# `HTMLToDocument`


In [1]:
%load_ext autoreload
%autoreload 2

## On its own


In [2]:
from pathlib import Path
from haystack.components.converters import HTMLToDocument

In [3]:
converter = HTMLToDocument()

In [4]:
docs = converter.run(sources=[Path("sample.html")])

In [5]:
print(docs)

{'documents': [Document(id=dc99820f61d2e9d012e89462cc1586cdc81654abdb859c607d09b317e26051b9, content: 'What is VKS?
VKS (VNGCloud Kubernetes Service) is a managed service on VNGCloud that simplifies the ...', meta: {'file_path': 'sample.html'})]}


In [6]:
docs['documents'][0].content

'What is VKS?\nVKS (VNGCloud Kubernetes Service) is a managed service on VNGCloud that simplifies the deployment and management of container-based applications. Kubernetes, an open-source platform developed by Google, is widely used to manage and deploy containerized applications in distributed environments.\nHighlights of VKS\nFully Managed control plane: VKS will free you from the burden of managing the Kubernetes Control Plane, allowing you to focus on developing applications.\nSupport for the latest Kubernetes versions: VKS is always updating to the latest Kubernetes versions (minor versions from 1.27, 1.28, 1.29) to ensure you can take advantage of the most advanced features.\nKubernetes Networking: VKS integrates Calico CNI, providing high efficiency and security.\nUpgrade seamlessly: VKS supports easy and fast upgrades between Kubernetes versions, helping you stay updated with the latest improvements.\nScaling & Healing Automatically: VKS automatically scales the Node group when

## In pipeline


In [7]:
from haystack import Pipeline
from haystack.document_stores.in_memory import InMemoryDocumentStore
from haystack.components.converters import HTMLToDocument
from haystack.components.preprocessors import DocumentCleaner
from haystack.components.preprocessors import DocumentSplitter
from haystack.components.writers import DocumentWriter

In [8]:
document_store = InMemoryDocumentStore()

In [9]:
pipeline = Pipeline()

pipeline.add_component("converter", HTMLToDocument())
pipeline.add_component("cleaner", DocumentCleaner())
pipeline.add_component("splitter", DocumentSplitter(split_by="sentence", split_length=5))
pipeline.add_component("writer", DocumentWriter(document_store=document_store))

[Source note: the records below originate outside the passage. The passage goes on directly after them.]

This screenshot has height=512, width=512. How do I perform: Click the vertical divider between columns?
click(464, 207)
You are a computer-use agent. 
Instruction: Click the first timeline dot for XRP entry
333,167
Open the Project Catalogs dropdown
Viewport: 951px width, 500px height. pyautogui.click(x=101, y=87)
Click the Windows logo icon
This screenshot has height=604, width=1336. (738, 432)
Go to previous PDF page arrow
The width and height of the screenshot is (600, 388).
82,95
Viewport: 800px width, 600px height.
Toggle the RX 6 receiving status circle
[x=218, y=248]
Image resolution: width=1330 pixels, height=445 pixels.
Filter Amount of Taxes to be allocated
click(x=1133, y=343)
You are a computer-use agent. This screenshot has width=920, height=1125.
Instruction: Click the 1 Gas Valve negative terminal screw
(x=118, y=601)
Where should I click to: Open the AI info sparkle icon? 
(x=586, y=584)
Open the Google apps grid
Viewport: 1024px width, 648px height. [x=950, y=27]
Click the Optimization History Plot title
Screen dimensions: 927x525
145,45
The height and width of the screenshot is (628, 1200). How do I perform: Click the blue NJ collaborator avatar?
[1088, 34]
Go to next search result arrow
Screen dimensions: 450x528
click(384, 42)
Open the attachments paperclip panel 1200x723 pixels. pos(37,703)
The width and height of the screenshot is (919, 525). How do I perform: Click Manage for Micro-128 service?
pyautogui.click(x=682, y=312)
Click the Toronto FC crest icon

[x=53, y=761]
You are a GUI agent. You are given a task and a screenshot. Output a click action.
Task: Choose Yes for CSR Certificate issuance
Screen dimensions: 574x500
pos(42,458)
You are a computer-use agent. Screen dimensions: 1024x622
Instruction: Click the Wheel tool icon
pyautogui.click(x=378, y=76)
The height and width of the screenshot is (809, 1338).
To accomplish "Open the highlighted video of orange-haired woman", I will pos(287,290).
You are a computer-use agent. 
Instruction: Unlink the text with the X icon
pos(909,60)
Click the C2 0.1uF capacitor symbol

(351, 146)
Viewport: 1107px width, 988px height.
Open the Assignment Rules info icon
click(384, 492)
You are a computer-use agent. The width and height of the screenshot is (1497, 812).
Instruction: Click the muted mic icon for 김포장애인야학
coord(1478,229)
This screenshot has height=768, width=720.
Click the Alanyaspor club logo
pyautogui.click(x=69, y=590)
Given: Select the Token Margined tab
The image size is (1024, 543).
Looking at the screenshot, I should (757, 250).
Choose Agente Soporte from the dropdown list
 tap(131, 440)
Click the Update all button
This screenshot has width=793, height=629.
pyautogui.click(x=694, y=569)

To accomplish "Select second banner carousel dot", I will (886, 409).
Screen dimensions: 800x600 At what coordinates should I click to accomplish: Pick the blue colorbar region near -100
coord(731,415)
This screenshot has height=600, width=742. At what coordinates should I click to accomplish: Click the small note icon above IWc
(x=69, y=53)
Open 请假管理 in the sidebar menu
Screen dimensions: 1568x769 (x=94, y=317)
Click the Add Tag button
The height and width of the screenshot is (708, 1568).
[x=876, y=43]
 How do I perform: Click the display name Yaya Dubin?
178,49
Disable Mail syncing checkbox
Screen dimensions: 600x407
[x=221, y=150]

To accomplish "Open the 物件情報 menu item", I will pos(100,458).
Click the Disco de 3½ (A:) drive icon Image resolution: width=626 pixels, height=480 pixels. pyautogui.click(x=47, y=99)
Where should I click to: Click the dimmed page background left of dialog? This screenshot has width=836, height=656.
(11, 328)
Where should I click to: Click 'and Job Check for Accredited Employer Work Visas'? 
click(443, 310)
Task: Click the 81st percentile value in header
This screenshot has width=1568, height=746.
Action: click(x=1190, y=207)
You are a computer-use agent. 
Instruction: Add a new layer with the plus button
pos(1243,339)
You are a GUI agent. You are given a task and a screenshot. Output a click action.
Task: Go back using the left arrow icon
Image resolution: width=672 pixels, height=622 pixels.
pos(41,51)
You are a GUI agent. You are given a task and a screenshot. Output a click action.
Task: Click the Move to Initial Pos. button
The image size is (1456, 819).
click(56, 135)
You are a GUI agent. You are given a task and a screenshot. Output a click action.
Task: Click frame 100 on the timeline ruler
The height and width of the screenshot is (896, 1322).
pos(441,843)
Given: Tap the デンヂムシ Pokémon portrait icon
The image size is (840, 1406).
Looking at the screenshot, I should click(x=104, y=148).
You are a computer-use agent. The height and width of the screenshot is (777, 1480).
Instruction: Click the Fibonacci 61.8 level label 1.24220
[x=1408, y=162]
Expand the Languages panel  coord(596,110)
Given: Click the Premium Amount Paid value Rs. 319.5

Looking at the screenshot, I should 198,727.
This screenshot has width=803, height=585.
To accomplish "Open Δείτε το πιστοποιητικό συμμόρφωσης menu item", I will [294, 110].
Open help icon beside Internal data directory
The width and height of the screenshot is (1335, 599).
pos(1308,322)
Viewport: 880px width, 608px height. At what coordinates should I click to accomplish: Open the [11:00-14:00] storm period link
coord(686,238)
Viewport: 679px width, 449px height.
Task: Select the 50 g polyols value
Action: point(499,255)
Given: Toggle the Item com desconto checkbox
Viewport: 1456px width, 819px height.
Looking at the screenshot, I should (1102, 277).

pipeline.connect("converter", "cleaner")
pipeline.connect("cleaner", "splitter")
pipeline.connect("splitter", "writer")

<haystack.core.pipeline.pipeline.Pipeline object at 0x7209f8b8ae10>
🚅 Components
  - converter: HTMLToDocument
  - cleaner: DocumentCleaner
  - splitter: DocumentSplitter
  - writer: DocumentWriter
🛤️ Connections
  - converter.documents -> cleaner.documents (List[Document])
  - cleaner.documents -> splitter.documents (List[Document])
  - splitter.documents -> writer.documents (List[Document])

In [10]:
file_names = ["sample.html"]
res = pipeline.run({"converter": {"sources": file_names}})

In [11]:
res

{'writer': {'documents_written': 4}}

In [12]:
for doc in document_store.filter_documents():
    print(f"Content: {doc.content}\nLength {len(doc.content)}", end="\n========================\n\n")

Content: What is VKS?
VKS (VNGCloud Kubernetes Service) is a managed service on VNGCloud that simplifies the deployment and management of container-based applications. Kubernetes, an open-source platform developed by Google, is widely used to manage and deploy containerized applications in distributed environments.
Highlights of VKS
Fully Managed control plane: VKS will free you from the burden of managing the Kubernetes Control Plane, allowing you to focus on developing applications.
Support for the latest Kubernetes versions: VKS is always updating to the latest Kubernetes versions (minor versions from 1.27, 1.
Length 611

Content: 28, 1.29) to ensure you can take advantage of the most advanced features.
Kubernetes Networking: VKS integrates Calico CNI, providing high efficiency and security.
Upgrade seamlessly: VKS supports easy and fast upgrades between Kubernetes versions, helping you stay updated with the latest improvements.
Scaling & Healing Automatically: VKS automatically sca